1

I am using a Python script to extract information from a website using Selenium library. Using some selector, I got a WebElement object of the target element I am after which looks something like the following:

<myTargetElement><strong>324. </strong>Some interesting content that might contain numbers 323 or dots ...,;</myTargetElement>

I want to extract two pieces of information in separate:

The Id surrounded by the strong tag, and I've done this as following:

myTargetElementObject.find_element_by_tag_name('strong').text.strip(' .')

Now I am puzzled how to extract the other part.
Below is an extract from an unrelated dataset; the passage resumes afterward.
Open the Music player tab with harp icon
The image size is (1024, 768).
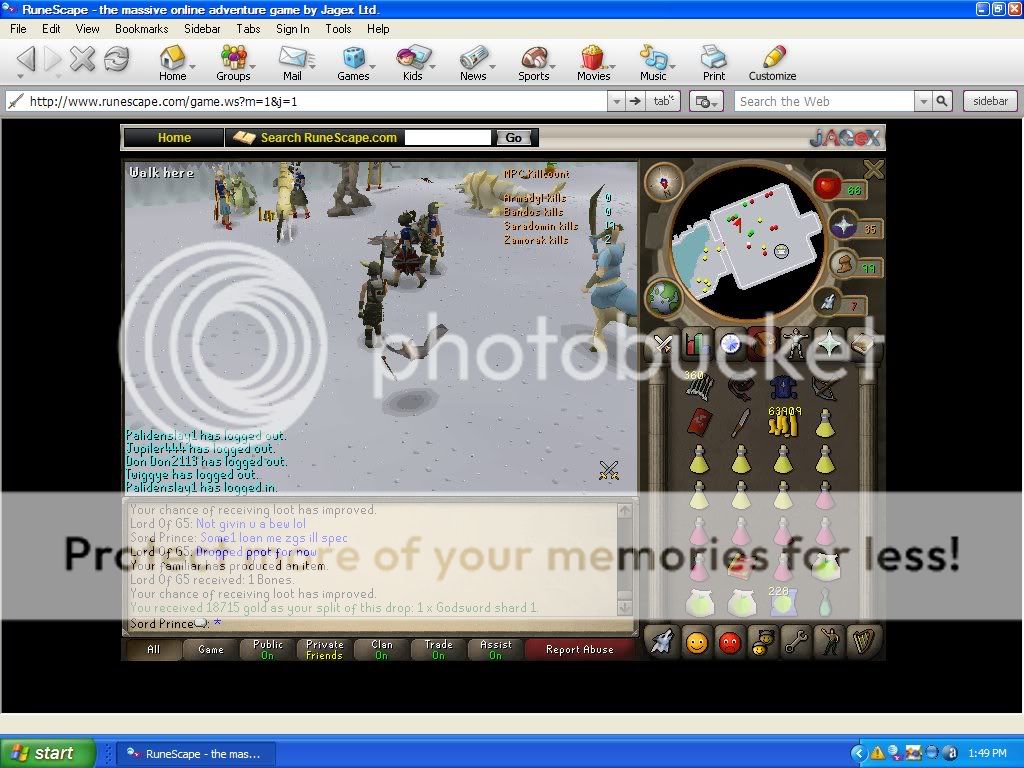point(864,642)
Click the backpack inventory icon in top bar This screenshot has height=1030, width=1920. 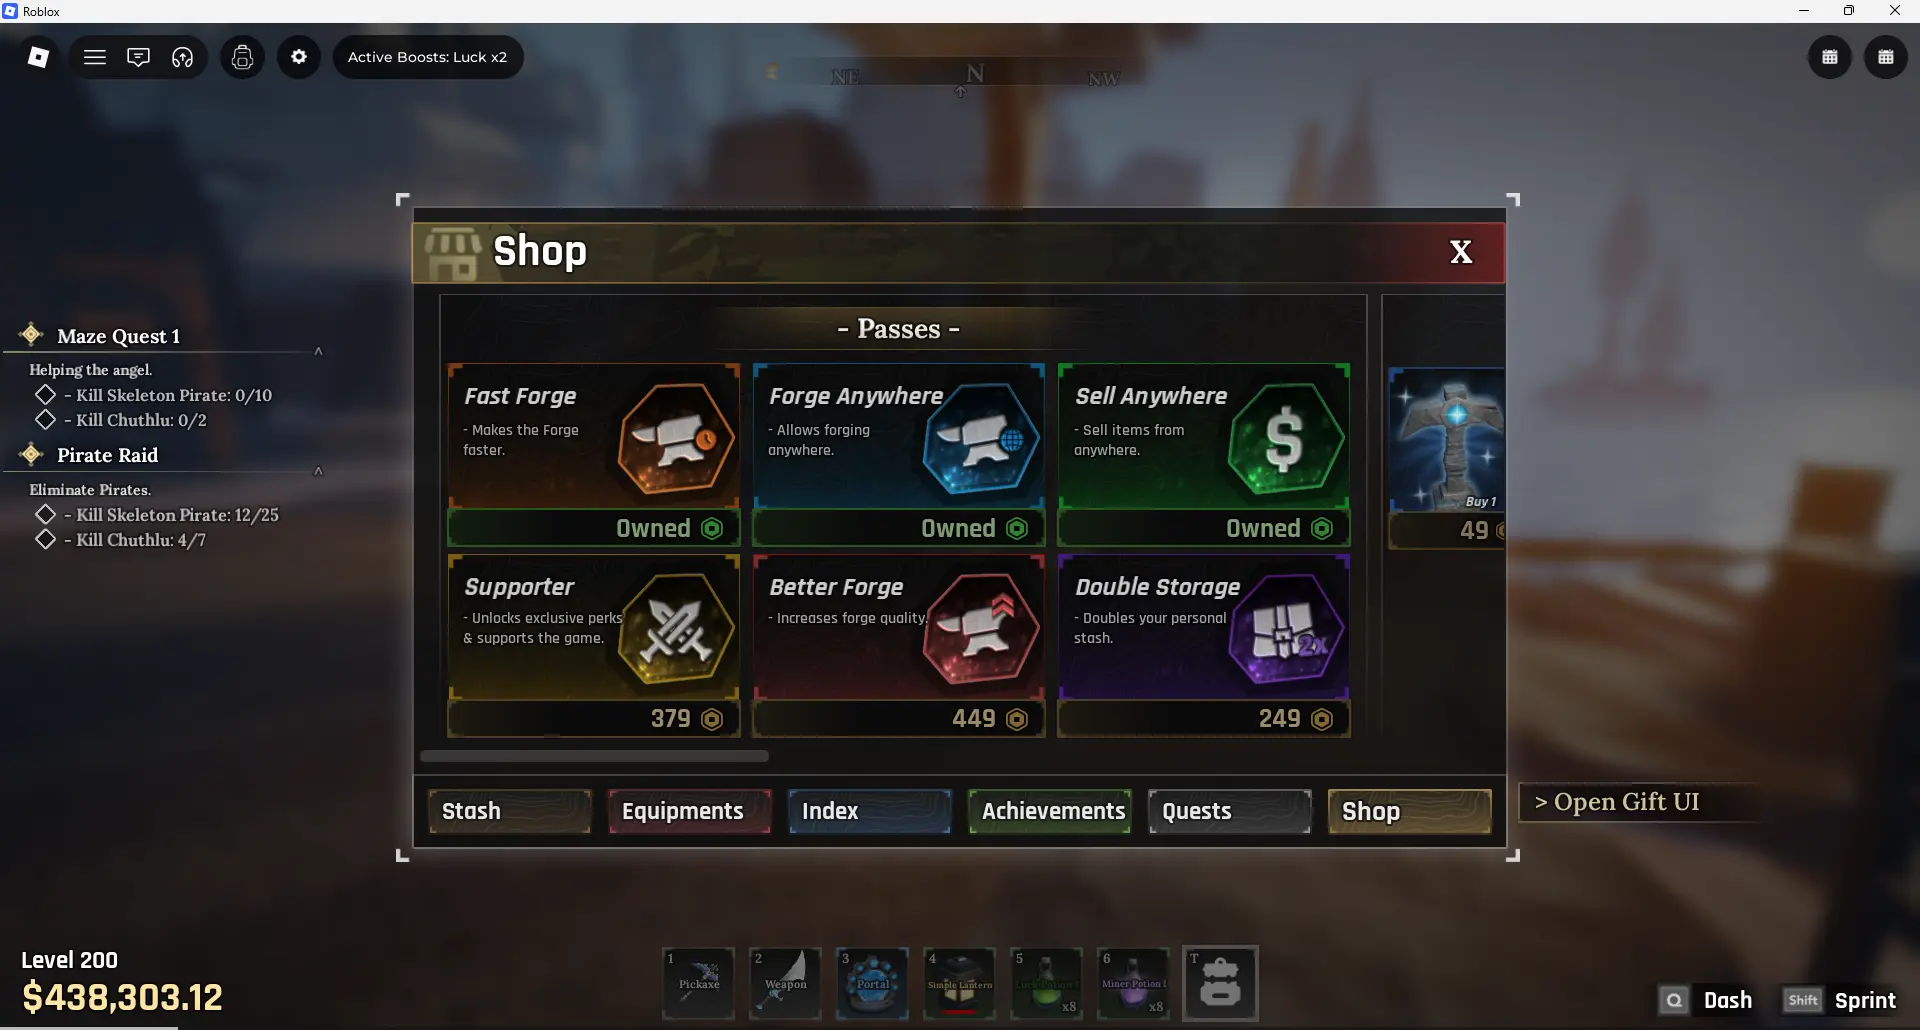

If I used myTargetElementObject.text, it will return the id within the text.

The data I am extracting is very big and I am cautious about using regex. Is there a way using WebElement object to return the text of the element without the sub-elements?

Bishoy
  • 705
  • 9
  • 24
  • Unless it's buffering data to disk, I'm assuming that Selenium already has parsed out your data and it's in an object in RAM. – Wayne Werner Apr 05 '16 at 18:11

1 Answers1

2

I would get the complete text of the target element and split it by the first .:

strong, rest_of_the_content = myTargetElementObject.text.split(". ", 1)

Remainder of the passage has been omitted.